A newly-created bundle provides the systems indexed by its system-index.txt file.

It also includes a directory, local-projects, into which files and directories may be placed. Any file in the local-projects directory tree matching "*.asd" is added as a loadable system. These systems take precedence over systems in the system index file; if a system named "foo" is available both in the index and the local-projects directory, the local-projects version is loaded.

If two system files in the local-projects directory tree have the same system name, the one with the shortest pathname namestring takes precedence. When the two pathnames have the same length, the one with the lesser (as determined by CL:STRING<) pathname takes precedence.

Loading more than one bundle

When more than one bundle is loaded, the systems of the most recently loaded bundle take precedence.

Reloading a bundle

A bundle can be loaded any number of times; each time it is loaded, its systems move to the front of the precedence list.

Overwriting a bundle

When given a to argument that points to an existing bundle, BUNDLE-SYSTEMS will delete and recreate the software directory, and overwrite bundle.lisp and system-index.txt. The local-projects directory and any other files in to are left unchanged.

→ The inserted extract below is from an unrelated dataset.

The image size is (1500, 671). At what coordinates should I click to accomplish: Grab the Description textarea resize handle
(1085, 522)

When passed :overwrite nil, BUNDLE-SYSTEMS will signal a continuable error of type QL-BUNDLE:BUNDLE-DIRECTORY-EXISTS.

Detecting updates

When looking up a system, the bundle system search code checks the timestamp of system-index.txt file and the local-projects directory. If either has an updated filesystem timestamp, the index is reloaded or the directory is re-scanned before continuing with the system lookup.

This allows the automatic detection of simple changes to a bundle's contents. If this automatic detection fails to pick up an expected change, the bundle itself can simply be reloaded to force an update.

Disabling bundles

Bundles are implemented by adding a symbol named "QL-BUNDLE-SEARCHER" to ASDF's ASDF:*SYSTEM-DEFINITION-SEARCH-FUNCTIONS* list. To disable all bundles, that symbol can be removed from the list. Loading another bundle will re-initialize the bundle system from scratch.

Interface

[Function]
ql:bundle-systems system-names &key to overwrite include-local-projects => bundle-loader-pathname, bundle-object

Creates a system bundle for system-names in the directory to.

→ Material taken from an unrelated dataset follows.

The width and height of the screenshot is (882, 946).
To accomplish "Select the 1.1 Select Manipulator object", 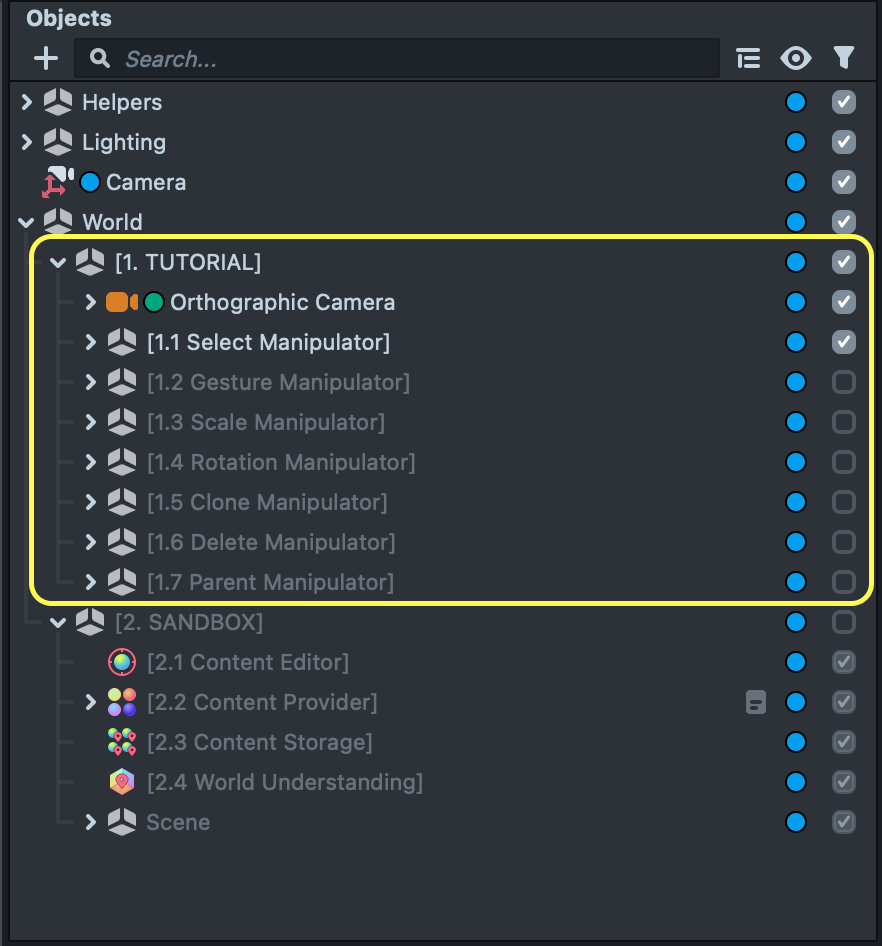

For each system named by system-names, and each system required by those systems, recursively, unpacks the release archive in the software/ subdirectory of to.

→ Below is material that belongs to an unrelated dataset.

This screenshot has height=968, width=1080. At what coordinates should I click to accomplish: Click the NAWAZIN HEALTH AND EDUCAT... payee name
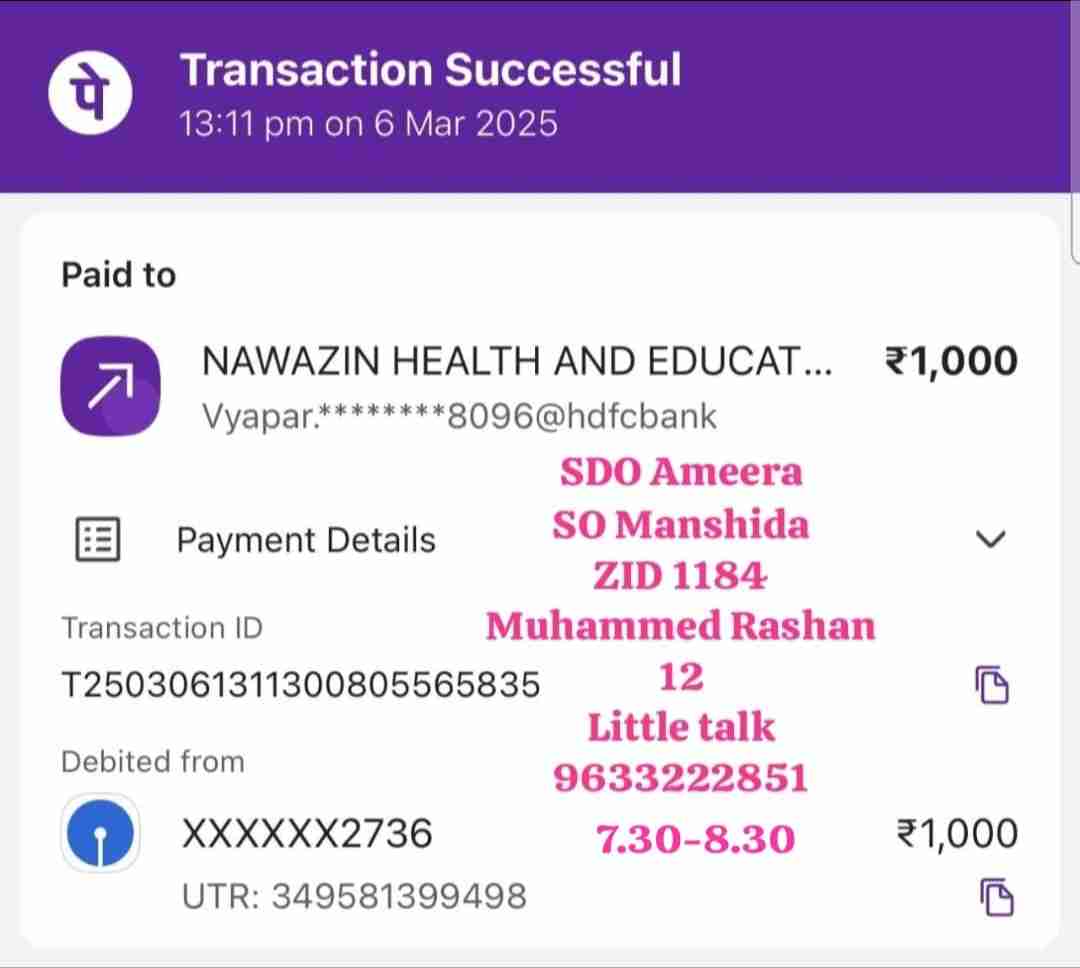tap(516, 362)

If any system is not available via Quicklisp, signals an error of type QL-BUNDLE:SYSTEM-NOT-FOUND

If overwrite is true (the default) and to already exists, deletes its software/ subdirectory before unpacking.

If overwrite is false and to already exists, signals a continuable error of type QL-BUNDLE:BUNDLE-ALREADY-EXISTS.

If include-local-projects is true, each directory in ql:*local-project-directories is copied into "bundled-local-projects/" subdirectory of the bundle. Each local project directory is assigned a number in sequence from 0, and copied into a subdirectory named after that number. The number is used to avoid clashing references to local projects, which may have arbitrary names on the filesystem.

Returns the pathname to the bundle loader file as its primary value, and the bundle object itself as the secondary value.

The bundle object can be used with QL-DIST:PROVIDED-SYSTEMS and QL-DIST:PROVIDED-RELEASES to get an exact list of its contents.

[Condition]
ql-bundle:bundle-directory-exists

This condition is signaled when QL:BUNDLE-SYSTEMS is given :overwrite nil and the to argument refers to a directory that already exists.

The directory in question can be accessed with the QL-BUNDLE:BUNDLE-DIRECTORY-EXISTS-DIRECTORY function.

[Condition]
ql-bundle:system-not-found

This condition is signaled when QL:BUNDLE-SYSTEMS is given a system name that is not available via Quicklisp.

The system name in question can be accessed with the QL-BUNDLE:SYSTEM-NOT-FOUND-SYSTEM function.